While Snow’s response was not appropriate, it is obvious that a small handful of liberal students has, in this class at least, been able to stifle discussion. Any politically incorrect comments are met with moans, tapping of pencils and ostentatious disrespect. It is not clear to us that liberal students are in the majority, but there are enough to chill viewpoints they don’t like.
Karge told us that, when the notion of “driving while black” came up in class, “I thought about going against that, but dropped the idea, knowing where it would go.” And further he has “talked to students who have said they don’t raise issues that are controversial, because they know they will be shouted down.”
Another student said the class has a “very liberal air,” and that “anybody who feels otherwise is jumped on immediately.”
Students, for example, are required to read a “fact sheet” from the liberal Death Penalty Information Center which is rife with inaccuracies and slanted data -- for example, the claim that over 120 people have gotten off death row because of evidence of their innocence.

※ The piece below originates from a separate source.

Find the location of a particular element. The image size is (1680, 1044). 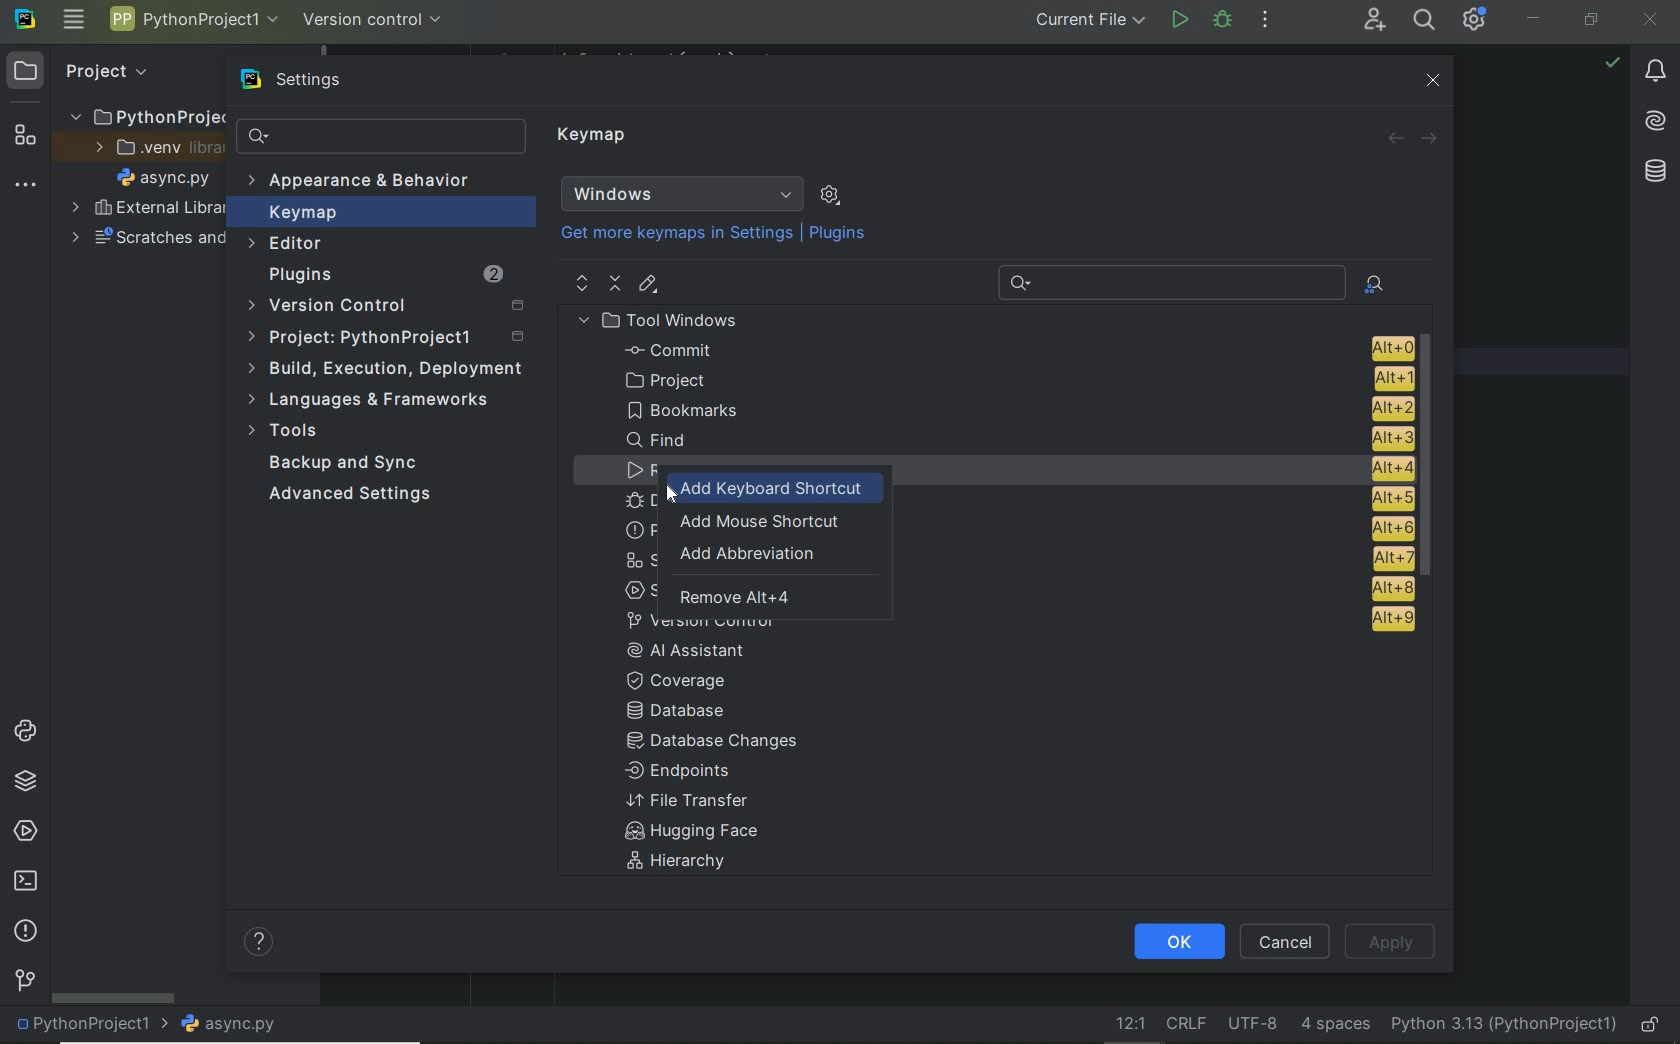

Project is located at coordinates (390, 338).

In reality, only a minority of people on the list have gotten off because of actual evidence of innocence, as opposed to procedural issues. A clear majority actually committed the murders for which they were sentenced.
Professor Snow failed to respond to two e-mails and one voice mail asking for an interview.
It is important not to overstate this issue, since a fair number of students simply don’t want to get into any controversy, and don’t say things that other students or the professor might disagree with. This is doubtless true of our own classes, and of pretty much any class that debates controversial issues.
But the professor does play a key role. He or she can send the message that differing viewpoints are acceptable – even if they meet with vigorous disagreement – or, on the other hand, that “offensive” views (meaning conservative views) are to be avoided.
Too many professors – especially in the humanities and in education – do the latter. Pressuring a student to apologize for perfectly reasonable comments sends a strong message of politically correct intolerance.